Reduction of radiative lifetime and slow-timescale spectral diffusion in InGaN polarized single-photon sources

TL;DR

This paper reports on improved growth techniques for a-plane InGaN quantum dots that significantly reduce radiative lifetime and spectral diffusion, enhancing their potential for high-temperature, polarized single-photon applications.

Contribution

The study introduces a quasi-two-temperature growth method for a-plane InGaN QDs that reduces carrier trapping and spectral diffusion, advancing the non-polar InGaN platform.

Findings

~45% shorter radiative lifetime

65% reduction in spectral diffusion

Successful polarized single-photon emission

Abstract

Non-polar (11-20) a-plane quantum dots (QDs) are strong candidates for both > 200 K on-chip ultrafast polarized single-photon generation and the investigation of high temperature semiconductor QD photophysics. In this work, we report progress in the growth of a-plane InGaN QDs with a quasi-two-temperature method, which produces smooth epilayers and significantly reduced carrier trapping sites in the proximity of the QDs.
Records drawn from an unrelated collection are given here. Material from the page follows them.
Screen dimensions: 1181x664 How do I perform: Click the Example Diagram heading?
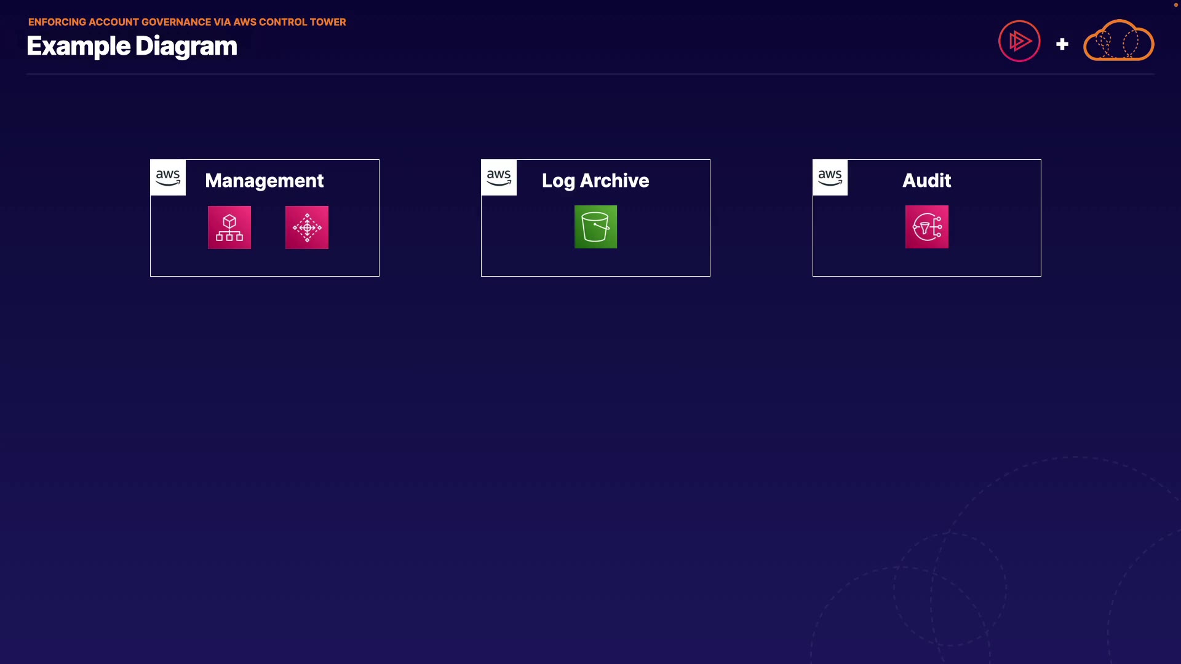click(132, 46)
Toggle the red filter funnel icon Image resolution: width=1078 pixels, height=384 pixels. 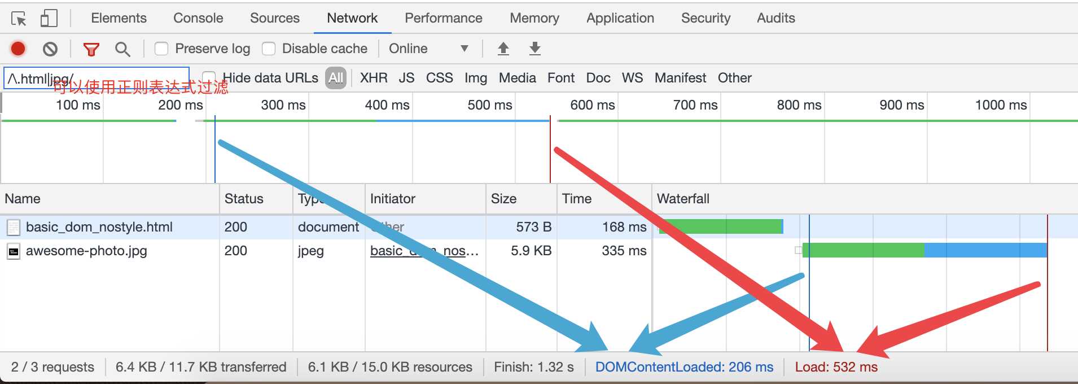tap(91, 49)
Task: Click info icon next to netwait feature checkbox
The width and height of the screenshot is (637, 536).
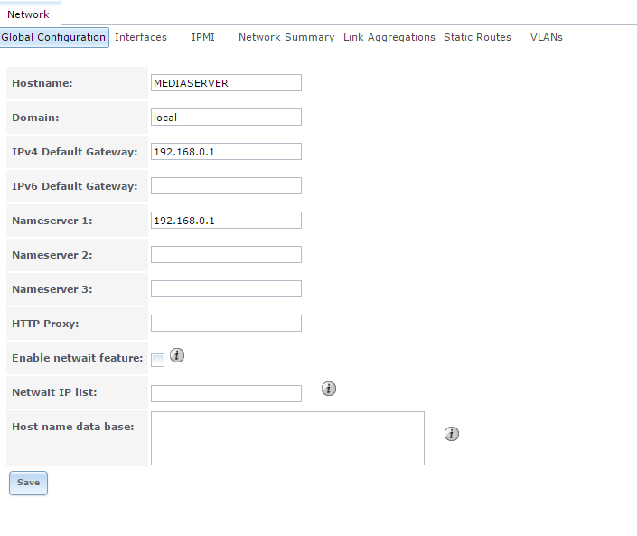Action: click(x=177, y=356)
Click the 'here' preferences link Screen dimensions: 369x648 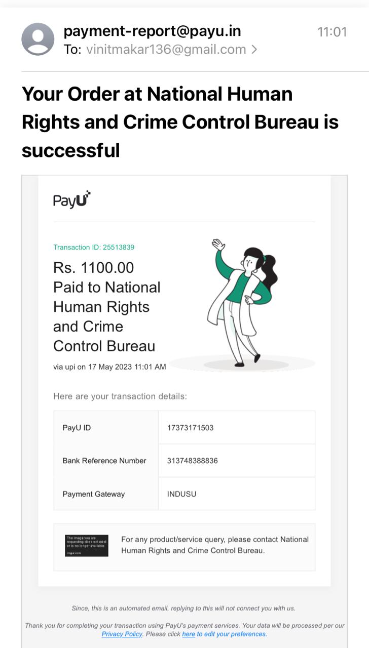pos(189,634)
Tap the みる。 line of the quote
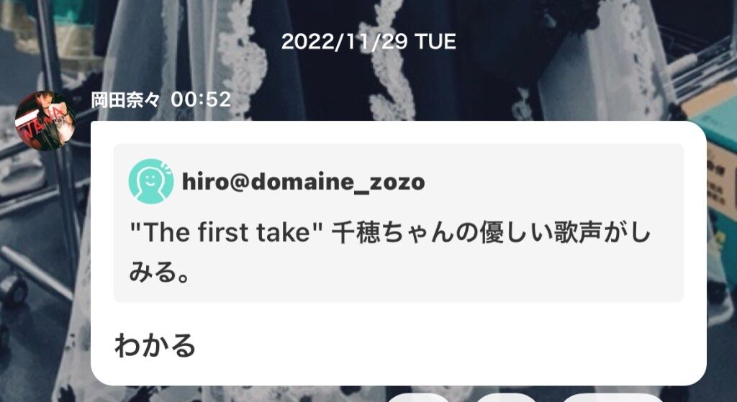Image resolution: width=737 pixels, height=402 pixels. click(x=159, y=271)
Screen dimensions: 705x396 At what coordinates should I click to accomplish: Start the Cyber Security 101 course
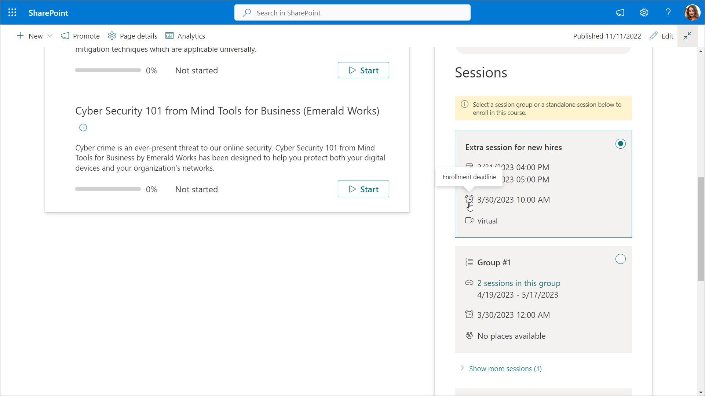[x=363, y=189]
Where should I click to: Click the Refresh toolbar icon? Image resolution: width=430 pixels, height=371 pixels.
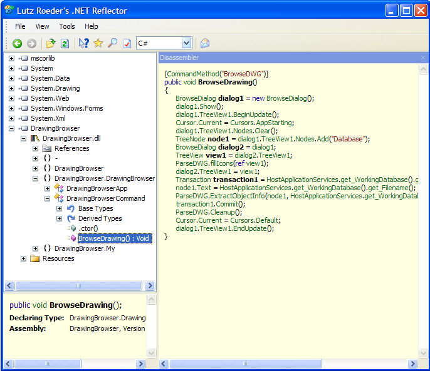coord(65,43)
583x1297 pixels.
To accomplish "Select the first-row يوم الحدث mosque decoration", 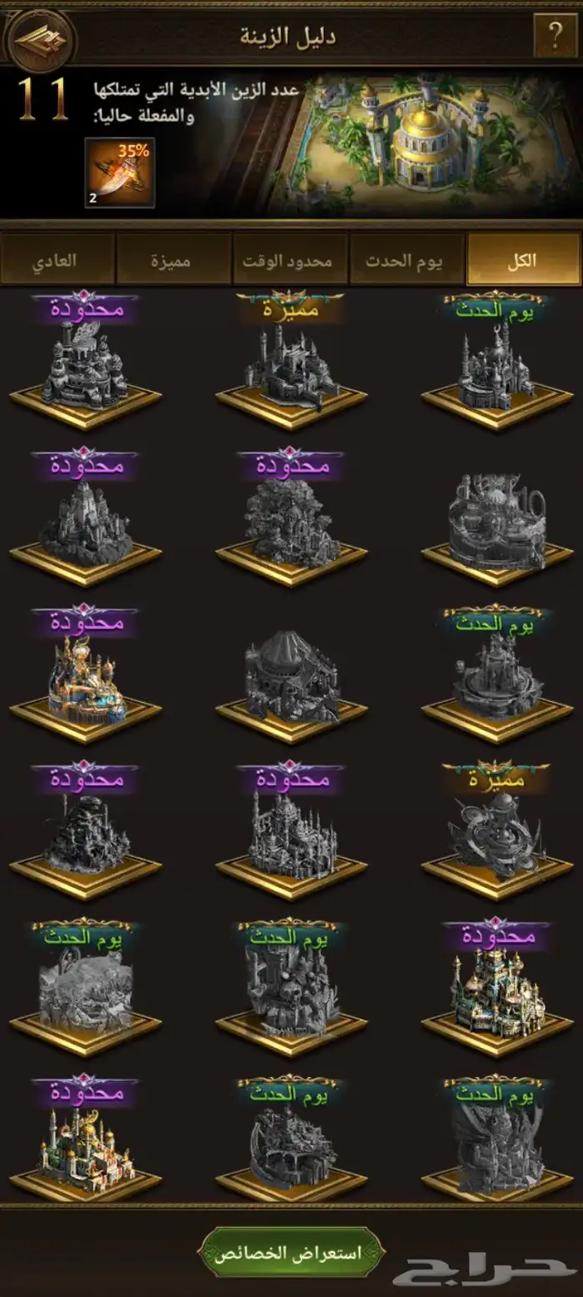I will (497, 360).
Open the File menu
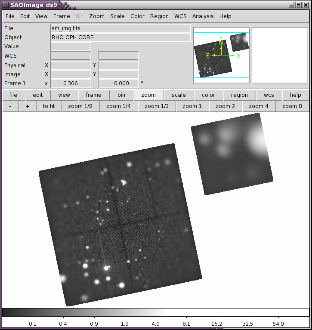This screenshot has height=330, width=312. click(10, 16)
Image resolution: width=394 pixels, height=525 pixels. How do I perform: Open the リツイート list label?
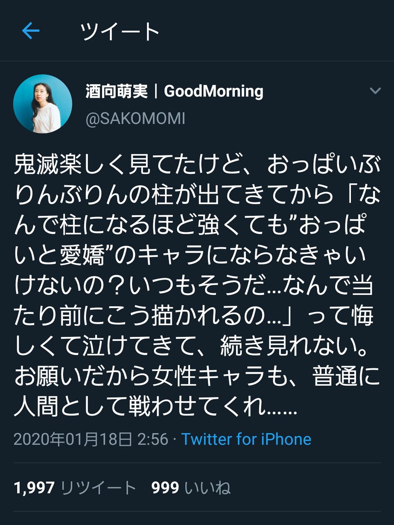(99, 488)
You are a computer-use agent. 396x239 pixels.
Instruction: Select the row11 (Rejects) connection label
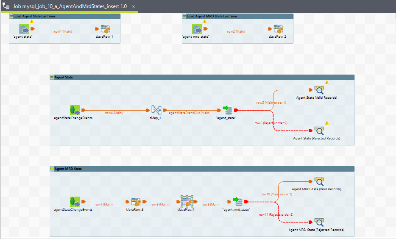pos(276,214)
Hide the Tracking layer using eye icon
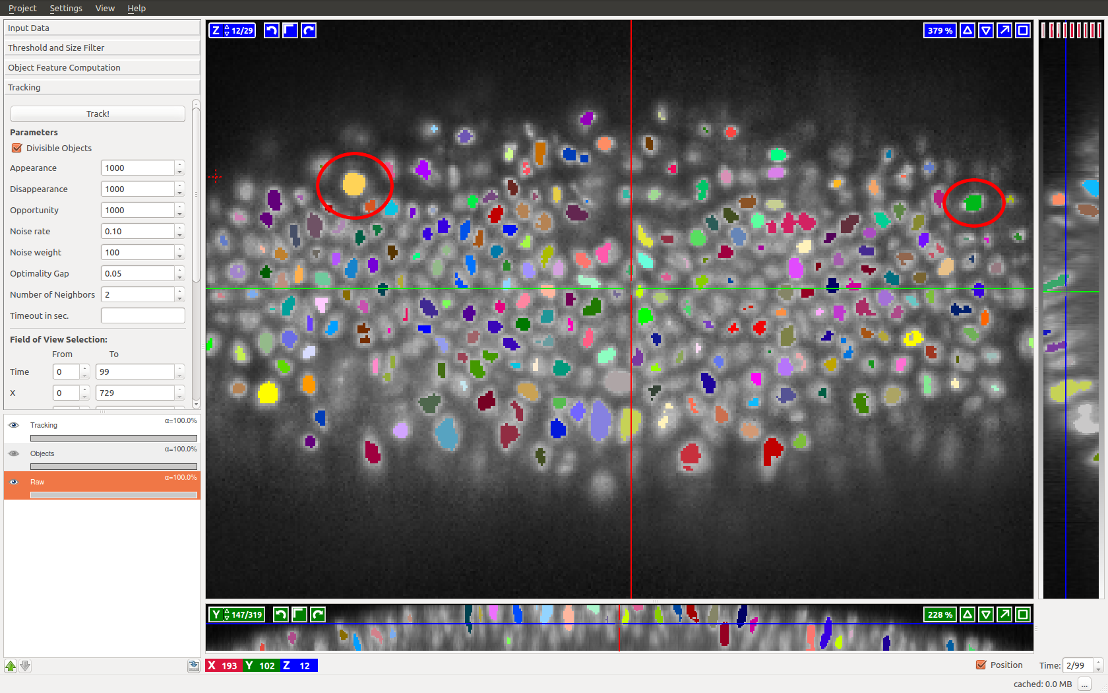 [x=14, y=425]
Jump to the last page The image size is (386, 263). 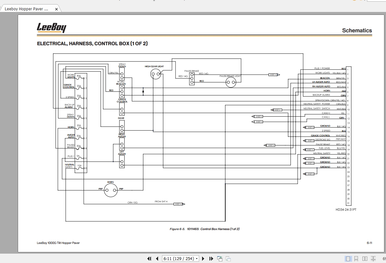(211, 258)
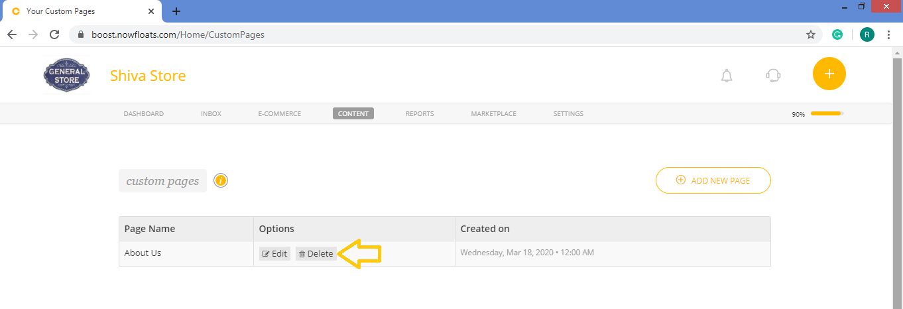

Optical characterization has confirmed the ability of such QDs to emit polarized single photons and we have recorded a ~ 45% shorter average radiative lifetime and 65% reduction in the slow-timescale spectral diffusion compared to previous QDs. This growth method is an important development of the non-polar a-plane InGaN platform, opening up more possibilities in single-photon, lasing, and fundamental investigations.